- Location: Soquel, California, United States
- Coordinates: 37°4′50″N 121°54′21″W﻿ / ﻿37.08056°N 121.90583°W
- Area: 2,681 acres (1,085 ha)
- Max. elevation: 2,400 feet (730 m)
- Min. elevation: 450 feet (140 m)
- Established: 1990
- Governing body: California Department of Forestry and Fire Protection
- Website: https://www.fire.ca.gov/what-we-do/natural-resource-management/demonstration-state-forests/soquel-demonstration-state-forest

= Soquel Demonstration State Forest =

Forest in California, US

Soquel Demonstration State Forest (SDSF or SDF) is one of eight Cal Fire–operated Demonstration State Forests, which total 71000 acre.

SDSF has an area of 2,681 acres, and is located between Soquel-San Jose Road to the west, and Highland Way to the east. The main entrance to the forest is off Highland Way.

The forests represent the most common forest types in California. The State Forests grow approximately 75 million board feet yearly and harvest an average of 30 million board feet of timber each year. Revenue from these harvests funds a variety of the Department's Resource Management Programs. In addition, the forests provide research and demonstration projects on forest management, while providing public recreation opportunities, natural habitats, and watershed protection.

The Board of Forestry and Fire Protection (Board) policy provides that the State Forests shall be used for experimentation to determine the economic feasibility of artificial reforestation, and to demonstrate the productive and economic possibilities of good forest practices toward maintaining forest cropland in a productive condition. The management objectives and plans developed for each State Forest are subject to periodic review and approval by the Board.

==Location and description==

Soquel Demonstration Forest is situated in the Santa Cruz Mountains along California's central coast. Originally part of a Mexican "augmentation" land grant added to Rancho Soquel in 1844, the property was logged by several different owners before the State took ownership in 1988. Today, the Forest allows the public to access the coastal redwoods and observe the wildlife that inhabits it.

Located along the east branch of Soquel Creek and including portions of Amaya Creek and Fern Gulch Creek, the forest contains Coastal Redwood, mixed hardwoods, and riparian ecosystems. Soquel is geologically active, with the San Andreas and Zayante Faults passing through the property. Associated with the forest's geologic activity are several natural springs and small marshes found in closed depressions, known as sag ponds.

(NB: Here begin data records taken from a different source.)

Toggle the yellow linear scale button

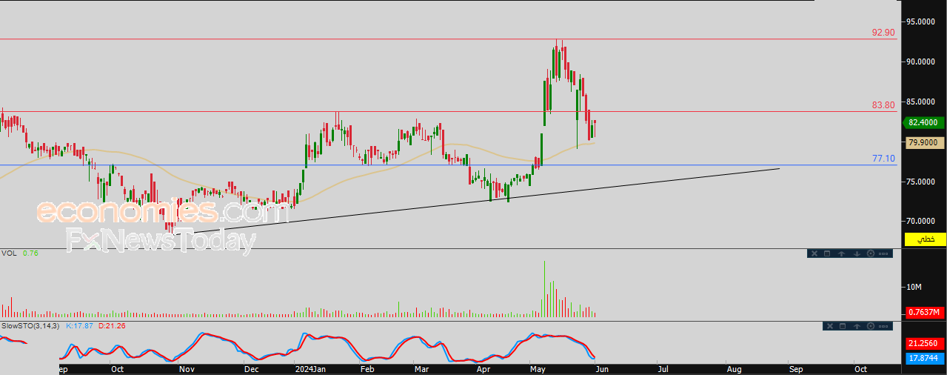[x=926, y=239]
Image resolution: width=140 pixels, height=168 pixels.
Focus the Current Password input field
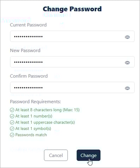pos(72,36)
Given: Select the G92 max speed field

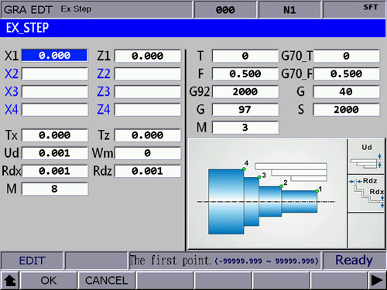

Soquel is California's only State Forest located near large urban areas. Its proximity to the metropolitan centers of the San Francisco and Monterey Bay Area makes it accessible to the public for use in forestry education and outdoor recreation.

==Popularity for mountain biking==
The forest, also known as "Demo," is home to a series of mountain biking trails. Many of the singletrack trails course down ridges, largely on old logging road cuts, created when the forest was first logged in the 1930s. These routes were adopted as part of the recreational trail network when Cal Fire acquired the property in the early 1990s. Additional singletrack trails were established through Cal Fire's collaborations with local mountain biking clubs in 2000 (Braille Trail) and 2015 (Flow Trail). The trails have grown into some of the most popular in the California Bay Area and attract bikers from around the world.

The trail network undergoes changes over time as Cal Fire conducts timber harvests in different areas of the forest. The old logging cuts, along with the trails on them, are evaluated for their long-term impacts on the watershed. Steep sections are modified to limit erosion, either through obliteration and recontouring, installing drainage structures, applying a top coat of hard crushed rock, or other measures. Singletrack trails are often realigned to help improve the recreational experience while simultaneously protecting the watershed from excessive sediment delivery into the creek.